— Data for the task —

※

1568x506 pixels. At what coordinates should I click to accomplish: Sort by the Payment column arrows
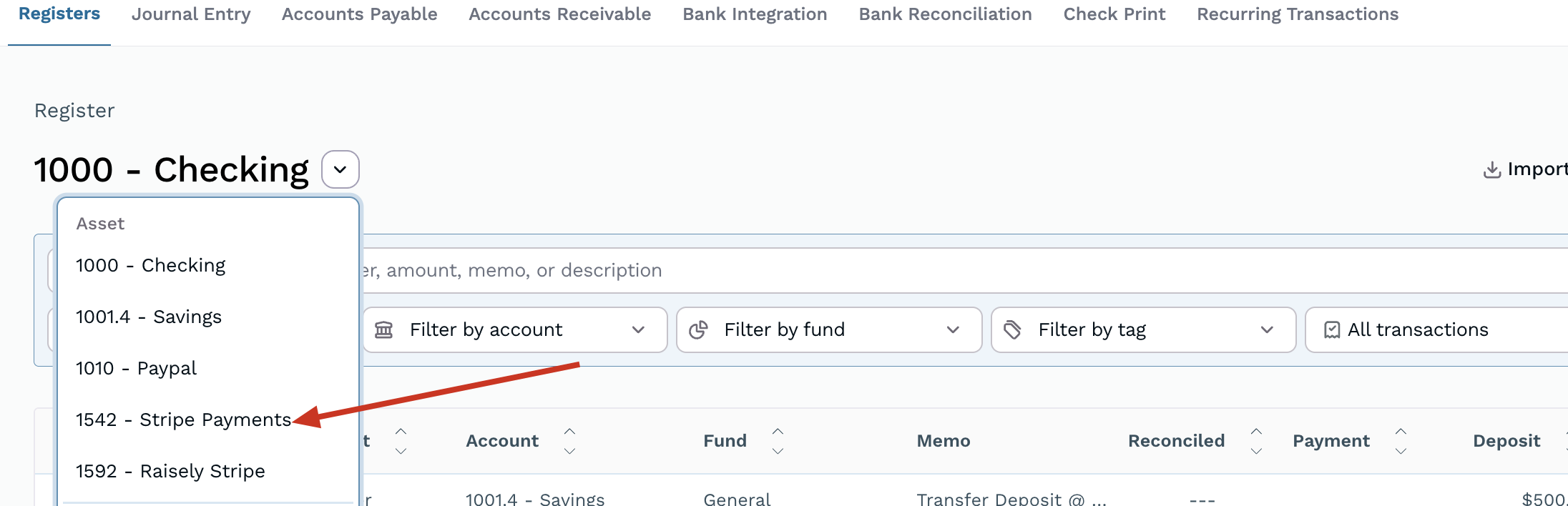[x=1401, y=441]
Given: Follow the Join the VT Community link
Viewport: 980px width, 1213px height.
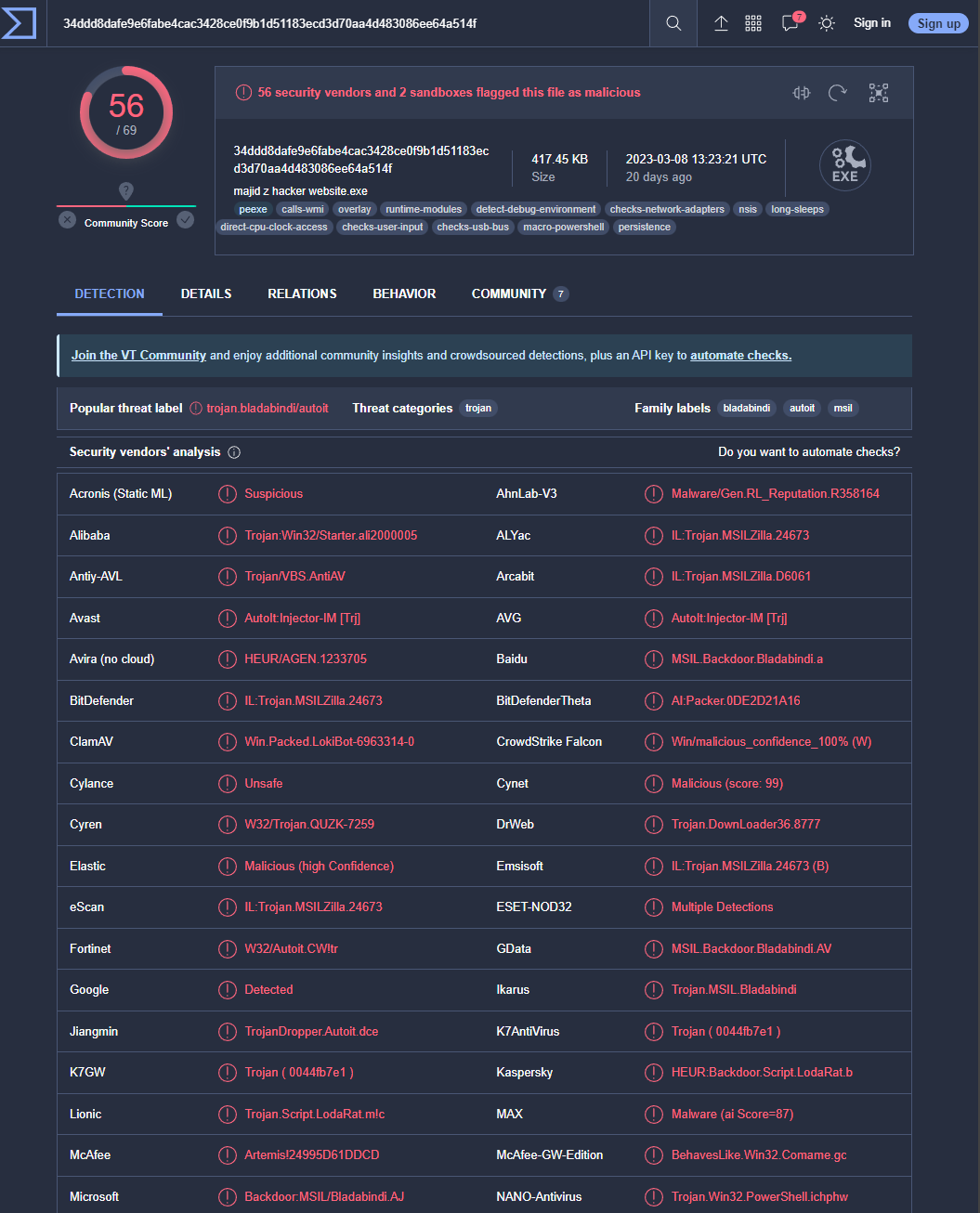Looking at the screenshot, I should point(138,355).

※

The answer must be a word-for-word copy of all the entries, containing no pictures.

1568x506 pixels. At what coordinates should I click to accomplish: Sort by the Payment column arrows
[x=1401, y=441]
Given: Follow the Join the VT Community link
Viewport: 980px width, 1213px height.
Looking at the screenshot, I should point(138,355).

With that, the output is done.